> [INSTRUCTION 1]
Answer these questions using the excerpt below about maintaining IT configuration data:
(a) How many servers does the hypothetical IT organization have?
(b) For what main purpose does the organization keep its legacy CMDB?
(c) What kind of information can the SAP systems administrator provide?
> [INSTRUCTION 2]
Using the excerpt below about maintaining IT configuration data, explain in one to three sentences why the CIO's requests often go unfulfilled or are delayed.

*** Opening EXCERPT ***

Data consistency is maintained though an ongoing conversation with
the owners of various assets throughout the IT ecosystem, and uses
input from these owners to update the EMDB and also to provide near
real time information on the various systems in the IT ecosystem to
assist in maintenance, compliance, and routine operational control.
Further, autonomic social computing and the IT-BOA platform can be
used to maintain, load, or update other CMDBs or data repositories
within an enterprise IT organization.
[0041] The following is an illustrative example of a preferred
embodiment of the application as applied to a hypothetical
medium-sized IT organization with over 1500 servers and several
thousand other components. In this organization, there are
configuration and structural changes that occur on a daily basis,
in addition to unplanned incidents that also occur on a daily
basis. In addition, the organization has a variety of compliance
requirements. First, it needs to track multiple vendor contracts,
each with its own service level agreement (SLA). It may also need
to comply with a variety of regulatory, accounting, financial, and
information security controls and regulations.
[0042] The IT organization maintains a legacy CMDB, primarily in
order to comply with the information technology infrastructure
library (ITIL) standards. Analyst A, who periodically updates the
CMDB, is responsible for tracking down the information required to
keep the CMDB current. However, the organization's Chief
Information Officer (CIO) does not trust the CMDB to provide the
kind of information he needs, so he typically consults a number of
middle-managers who track down the needed information for the CIO.
The CIO's requests often are unfulfilled or delayed, either because
the query is sent to the wrong person (which often occurs when
information is dispersed widely throughout the organization) or
because it takes time to get a response back. The SAP systems
administrator, for instance, can provide configuration information,
but does not know who the vendors for the servers are, or who the
contacts for the vendor data are. Compounding the problem is the
fact that the CIO's request may be relatively low priority in light
of other demands on the SAP administrator's time, and so the CIO's
request may go unanswered for a period of time. Although delays of
this type are unacceptable, they are also unavoidable because of
the complexity of the system and the dispersion of the relevant
information throughout the organization.

*** Closing EXCERPT ***
*** Opening MATERIAL PROVIDED ***

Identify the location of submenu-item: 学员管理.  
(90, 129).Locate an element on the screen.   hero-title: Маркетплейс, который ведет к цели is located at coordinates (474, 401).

*** Closing MATERIAL PROVIDED ***

> [ANSWER BOX 1]
(a) The organization has over 1500 servers.
(b) It keeps the legacy CMDB mainly to comply with the information technology infrastructure library (ITIL) standards.
(c) The SAP systems administrator can provide configuration information.

> [ANSWER BOX 2]
The CIO's requests are often sent to the wrong person, which happens when information is spread widely throughout the organization, or it takes time to get a response back. A request may also be low priority compared with the other demands on the SAP administrator's time, so it can go unanswered for a while.